>> BEGIN Source document
ROBERT E. HOWARD: In His Own Words



To honor the American release of The Coming of Conan the Cimmerian : Book One
from Del Rey Books (which reprints the out-of-print Wandering Star edition),
we are presenting an "essay" by Robert E. Howard on his best-known literary creation.

The following text is an excerpt from Glenn Lord's THE LAST CELT, an "autobibliography" of pulp writer Robert E. Howard (1906–1936), the creator of Conan of Cimmeria and numerous other adventuresome heroes. As literary executor of the Howard estate, Lord was uniquely positioned to shed light on Robert E. Howard's life, work habits, and creative vision. This "essay" was constructed by Lord from Howard's voluminous personal correspondence. Never straying far from his home in Cross Plains, Texas, Howard was a dedicated letter writer, particularly to fellow members of the Weird Tales fraternity such as H.P. Lovecraft, Clark Ashton Smith, and E. Hoffman Price.


Writing has always been a means to an end I hoped to achieve: freedom. Personal liberty may be a phantom, but I hardly think anybody would deny that there is more freedom in writing than there is in slaving in an iron foundry.

My sole desire in writing is to make a reasonable living. I may cling to many illusions, but I am not ridden by the illusion that I have anything wonderful or magical to say, or that it would amount to anything particularly if I did say it. I have no quarrel with art-for-art's-sakers. On the contrary, I admire their work. But my pet delusions tend in other directions. I took up writing simply because it seemed to promise an easier mode of work, more money, and more freedom than any other job I'd tried. I wouldn't write otherwise.

I'm provokingly indolent in writing. I work in bursts and spurts. I may turn out a month's output in a few days, and then loaf for weeks. I have written 12,000 words in a day, but I couldn't keep up such a pace. I sell so little, that I have to produce a great deal in order to make a living at all.

The nearest I came to college was the business department where I studied such non-literary things as shorthand, typing, business arithmetic, commercial law, and the like. A literary college education probably would have helped me immensely.
>> END Source document
>> BEGIN Dataset rows
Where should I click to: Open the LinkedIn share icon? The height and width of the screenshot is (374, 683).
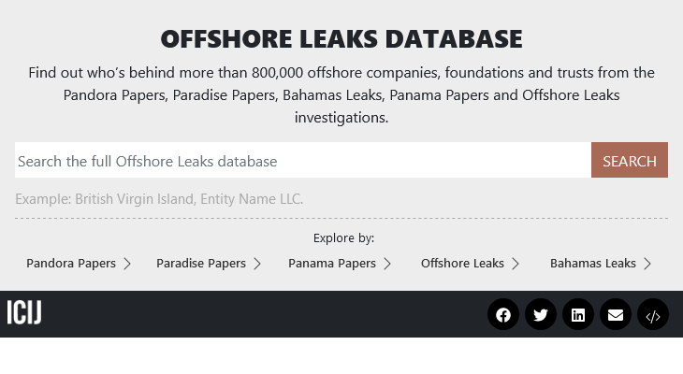[578, 314]
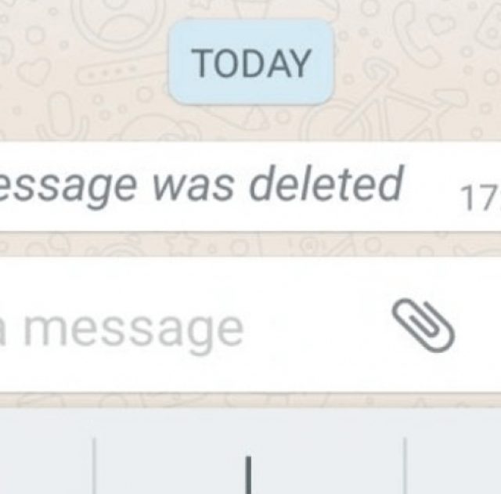Tap chat wallpaper left of TODAY badge
Viewport: 501px width, 494px height.
point(83,64)
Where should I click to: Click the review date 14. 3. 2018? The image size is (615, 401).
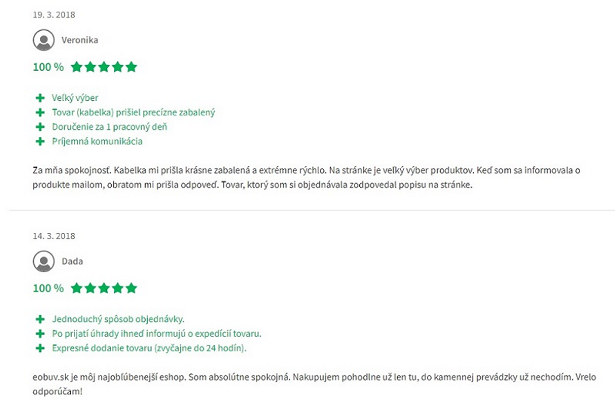(54, 237)
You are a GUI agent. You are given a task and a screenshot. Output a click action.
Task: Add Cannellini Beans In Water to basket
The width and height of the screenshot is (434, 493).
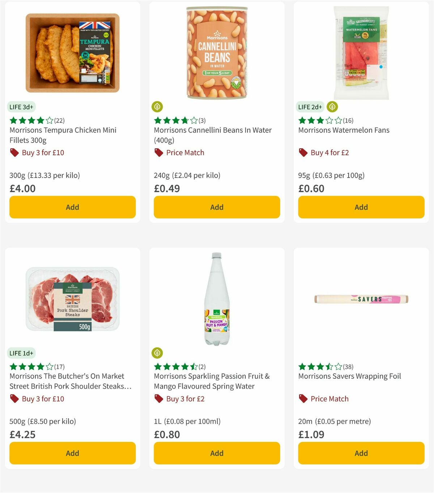217,207
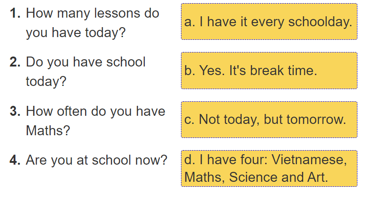Image resolution: width=371 pixels, height=199 pixels.
Task: Select question 'Do you have school today?'
Action: (86, 71)
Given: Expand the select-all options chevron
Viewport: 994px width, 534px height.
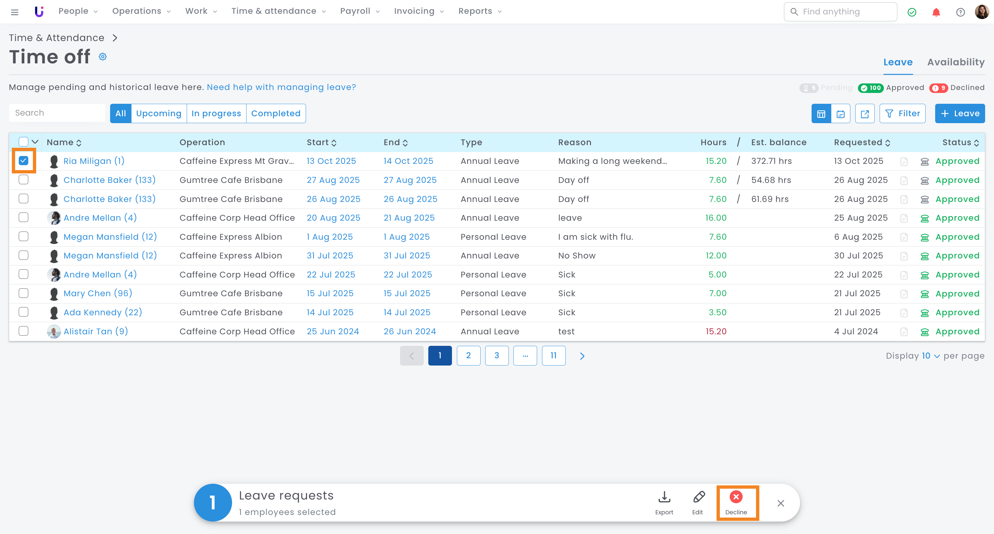Looking at the screenshot, I should point(35,142).
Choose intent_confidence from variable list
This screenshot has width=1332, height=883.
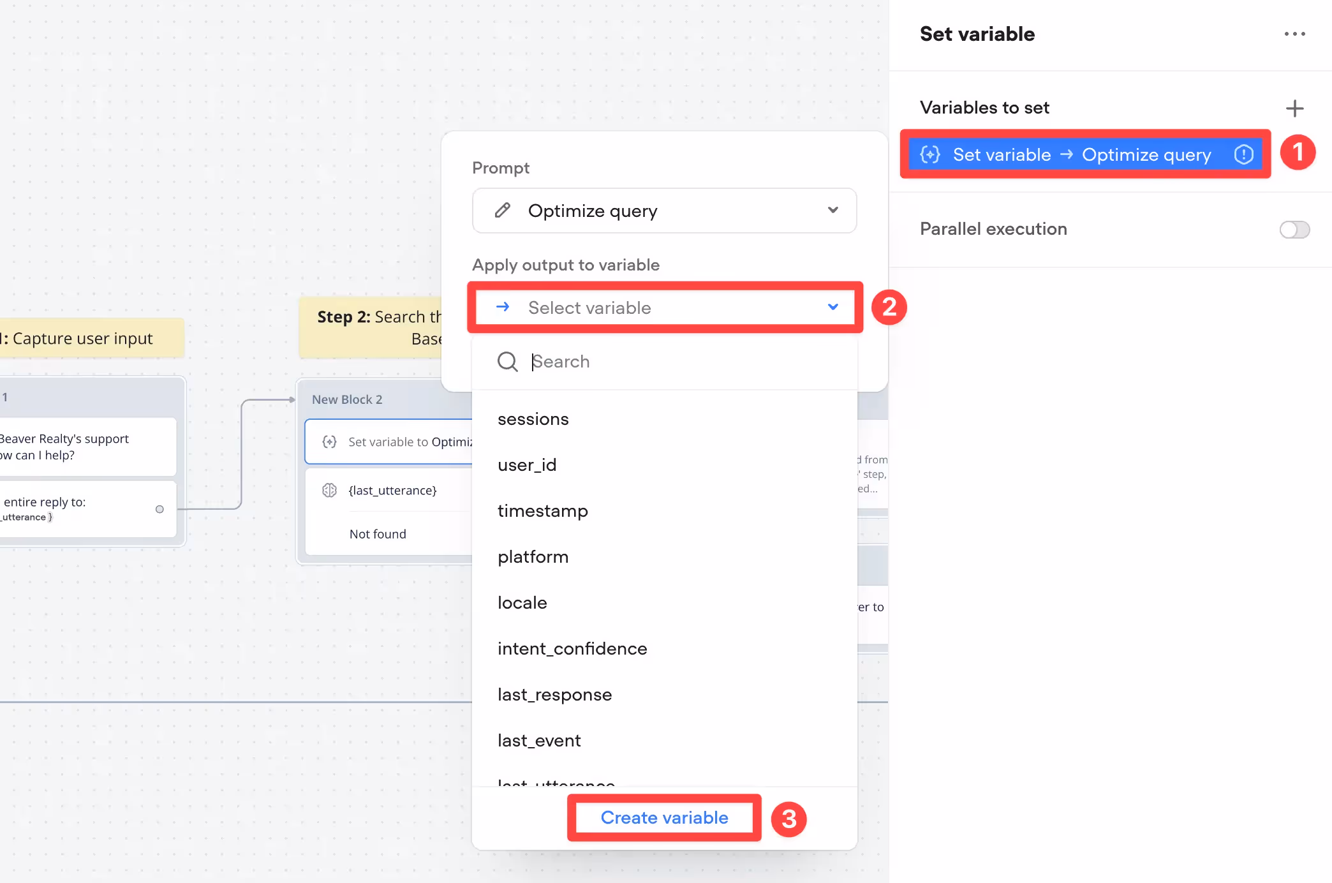[x=572, y=649]
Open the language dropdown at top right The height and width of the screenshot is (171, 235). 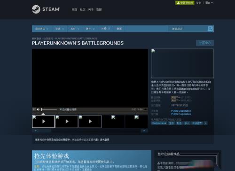209,3
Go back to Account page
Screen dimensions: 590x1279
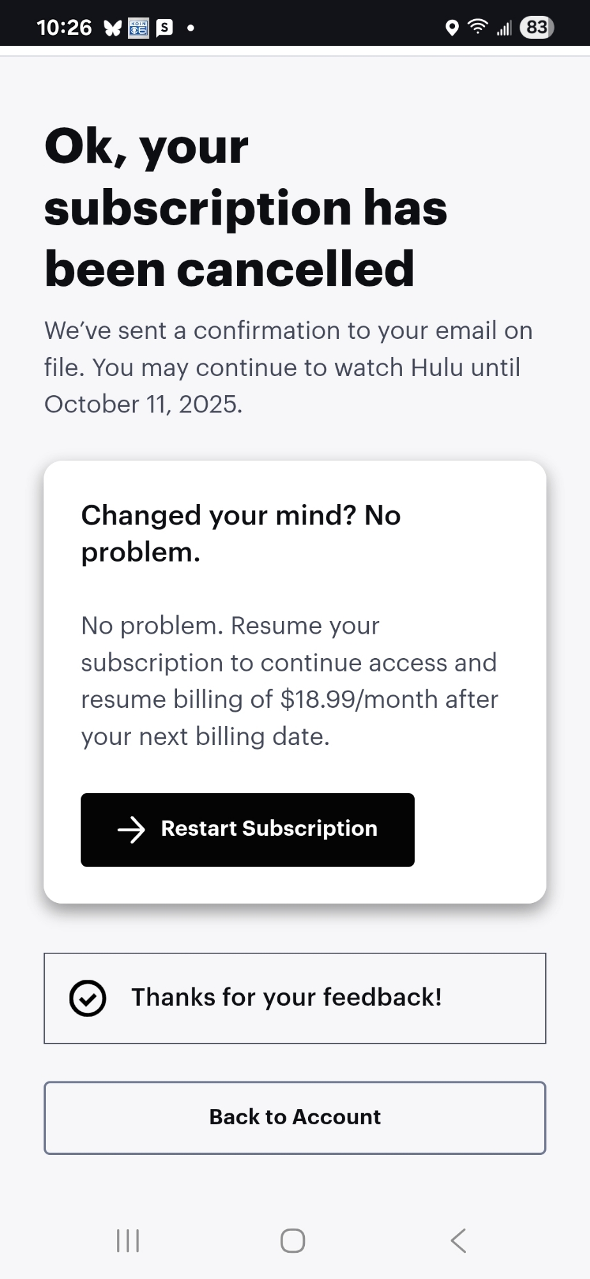pos(295,1117)
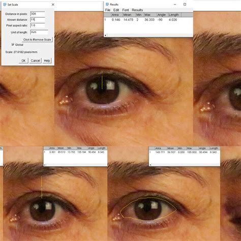Screen dimensions: 241x241
Task: Click the Results window title icon
Action: tap(107, 5)
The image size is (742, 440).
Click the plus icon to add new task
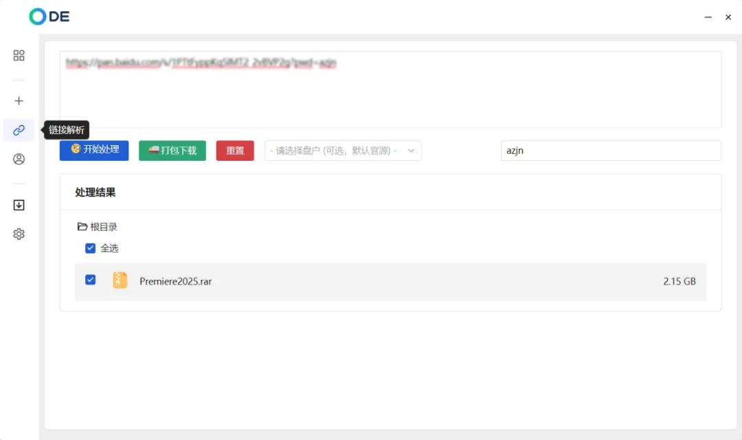19,101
>> END Dataset rows
§ **What to do**
Carry on the Robert E. Howard essay on his writing, starting after its last sentence. Nothing in the collected data is needed here.

§ **Answer to this task**
As a boy and a youth in my teens, I read purely for the love of reading. I can say with confidence that no man ever loved reading for its own sake more than I. I did not read because of any particular urge for learning, or to merely pass the time, or to escape the realities of life. I read simply because I loved reading for its own sake alone. The printed page was like wine to me. Books were scarce in the country. I could not go into a library or bookstore and select what I wanted. I had to read whatever came to my hand.

Magazines were even more scarce than books. I well remember the first I ever bought. I was fifteen years old; I bought it one summer night when a wild restlessness in me would not let me keep still, and I had exhausted all the reading material on the place. I'll never forget the thrill it gave me. Somehow it never had occurred to me before that I could buy a magazine. It was an Adventure. I still have the copy.

After that I bought Adventure for many years, though at times it cramped my resources to pay the price. It came out three times a month then. I earned my first money when I was ten years old, but between that time, and the time when I began to find comparatively steady employment, at about the age of seventeen, there were many stretches of enforced idleness when my pockets were empty.

During the idle stretches, scrimped and saved from one magazine to the next; I'd buy one copy and have it charged, and when the next issue was out, I'd pay for the one for which I owed, and have the other charged, and so on. So I generally owed for one, but only one. I inherited a distaste for debt which is still strong.

I remember the first story I ever wrote—at the age of about nine or ten—dealt with the adventures of one Boealf, a young Dane Viking. Racial loyalties struggled in me when I chronicled his ravages. Celtic patriotism prevented him from winning all his battles; the Gael dealt him particular hell and the Welsh held him to a draw. But I turned him loose on the Saxons with gusto and the ways he plundered them was a caution; I finally left him safely ensconced at the court of Canute, one of my childhood heroes.

I was eighteen when I wrote "Spear and Fang," "The Lost Race," "The Hyena"—nineteen when I wrote "In The Forest of Villefere" and "Wolfshead." And after that it was two solid years before I sold another line of fiction. I don't like to think about those two years. I wrote my first (professional) story when I was fifteen, and sent it to Adventure, I believe. Three years later I managed to break into Weird Tales. Three years of writing without selling a blasted line. (I never have been able to sell to Adventure; guess my first attempt cooked me with then forever!)

I haven't been any kind of success, financially, though I have managed to get by. I could have studied law, or gone into some other occupation, but none offered me the freedom writing did— and my passion for freedom is almost a obsession. I honestly have paid the price of freedom by living with Spartan simplicity, and doing without things I really wanted. Of course, I've always hoped to some day make more than a bare living out of the game, and I was beginning to do that, when the markets started cracking up.

One problem in writing bloody literature is to present it in such a manner as to avoid a suggestion of cheap blood-and-thunder melodrama—which is what some people will always call action, regardless of how realistic and true it is. So many people never have any action in their own placid lives, and therefore can't believe it exists anywhere or in any age.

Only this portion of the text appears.